Murasoli Trust prove it is not squatting on panchami land: NCSC


CHENNAILet Murasoli Trust prove it is not squatting on panchami land: NCSC

Mohamed Imranullah S.CHENNAI 18 FEBRUARY 2020 01:33 ISTUPDATED: 18 FEBRUARY 2020 01:33 IST

Commission claims it has powers to probe complaint that SCs were denied land
The National Commission for Scheduled Castes (NCSC) has told the Madras High Court that it has all powers to inquire into a complaint received against Murasoli Trust, which publishes the Dravida Munnetra Kazhagam’s official organ, of squatting over a panchami land assigned during the British era for the exclusive use of those belonging to the Scheduled Castes (SCs).
In a counter affidavit filed before Justice C.V. Karthikeyan, the Commission, represented by its vice-chairman L. Murugan, said the scope of the inquiry initiated by it was not to give a finding on the title of the property like a civil court, as claimed by one of the trustees R.S. Bharathi of DMK, but only to the limited extent of finding out whether it was a Panchami land or not.
“If at all the petitioner is innocent and the disputed land is not a panchami land, they could declare to the whole world in black and white with proper documents.
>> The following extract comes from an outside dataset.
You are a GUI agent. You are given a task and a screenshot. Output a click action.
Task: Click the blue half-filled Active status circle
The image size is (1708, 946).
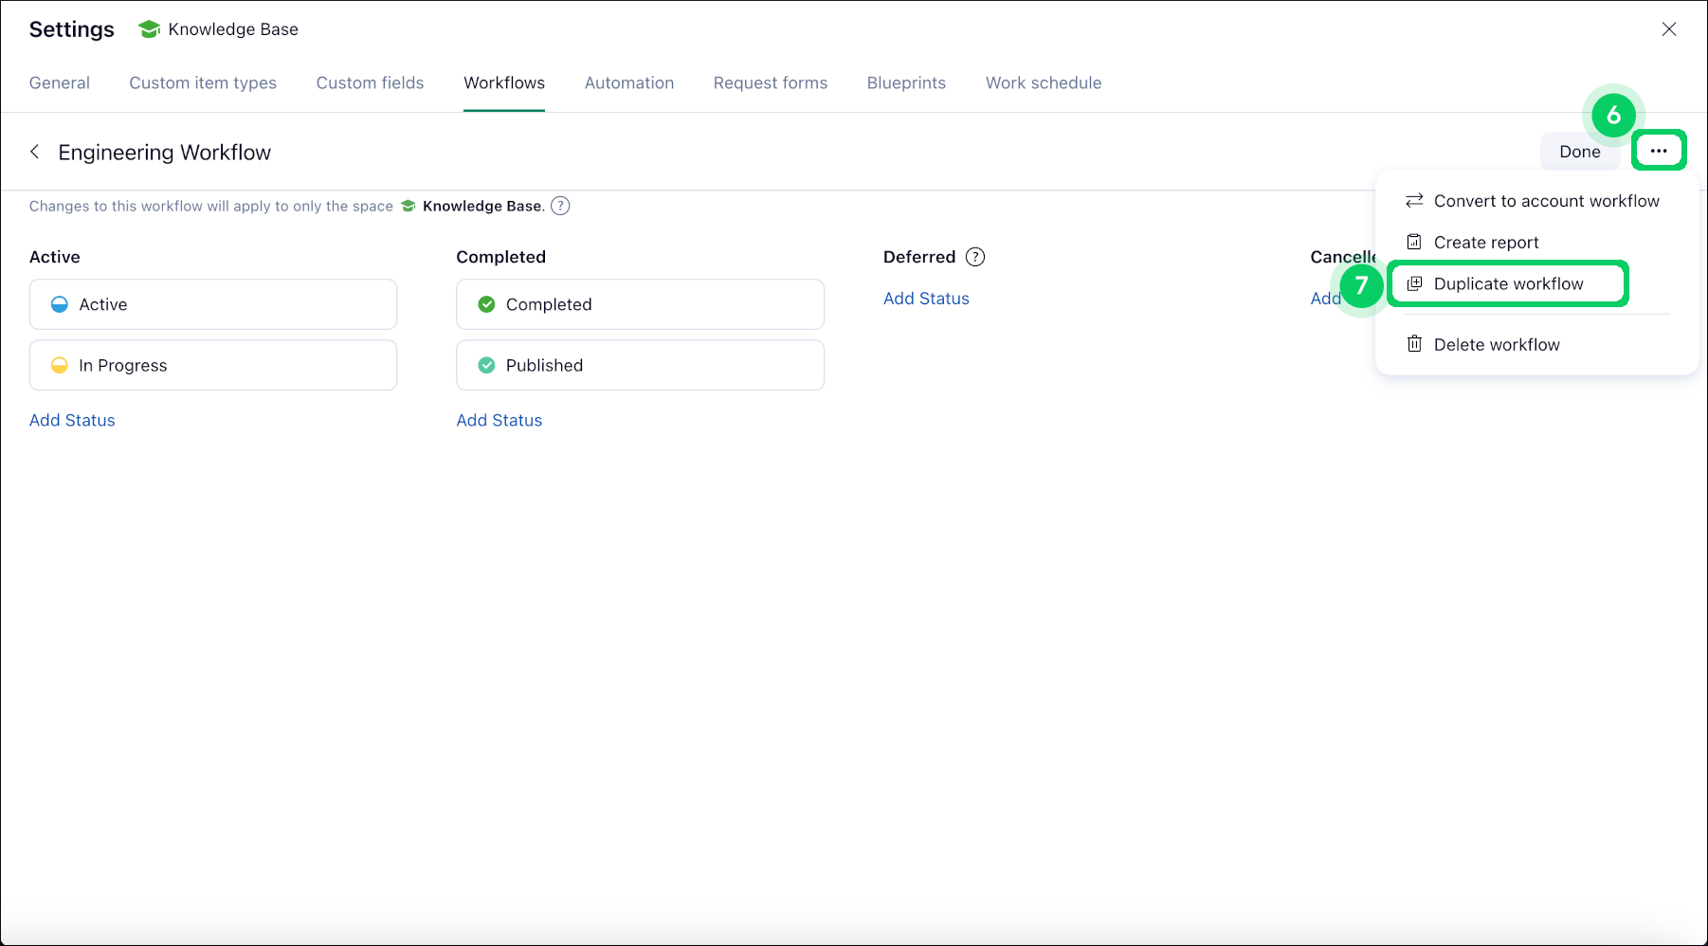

On the other hand, the petitioner is making unwanted allegations against this respondent,” the counter affidavit read.

The common counter, filed on behalf of the NCSC as well as Mr. Murugan in his personal capacity, stated that it was the duty of the commission to find out whether any panchami land had been “fraudulently” taken away by people not belonging to the SCs. It also stated that the trust had indulged in mudslinging against the vice-chairman.
“Even if the complaint is politically motivated, nothing prevents the petitioner from establishing their innocence and genuineness during the course of inquiry,” the counter affidavit added.
The counter was filed in response to a case preferred by the trust to restrain the NCSC from inquiring into a complaint lodged by R. Srinivasan of Bharatiya Janata Party (BJP), who accused the trust of having usurped over 12 grounds of panchami land at Kodambakkam in Chennai. The trust had claimed that NCSC lacks jurisdiction to decide the title of a property.
The trust also accused Mr. Murugan of bias. It alleged that he had failed to shed his ties with BJP even after assuming office as the vice-chairman of NCSC.
When the case was heard on Monday, senior counsel P. Wilson, representing the trust, said he had filed a petition to amend the cause title of his case.
Initially the trust made the NCSC, represented by its vice-president, the first respondent to the case. Now, it wanted to amend it and make the NCSC, represented by its secretary, a party respondent. However, Assistant Solicitor General G. Karthikeyan took strong exception to the amendment petition and said the commission could not be represented by its secretary. He sought time for filing of a separate counter affidavit opposing the latest plea for amendment. Accepting his request, the judge adjourned the case to March 6.
When the complainant’s counsel S. Ravi pointed out that while the trust was, on one hand, asserting with authority that the property was not a panchami land, on the other it was claiming that it was only a tenant on that property, the judge said those arguments could be made during the final hearing of the case after the completion of pleadings.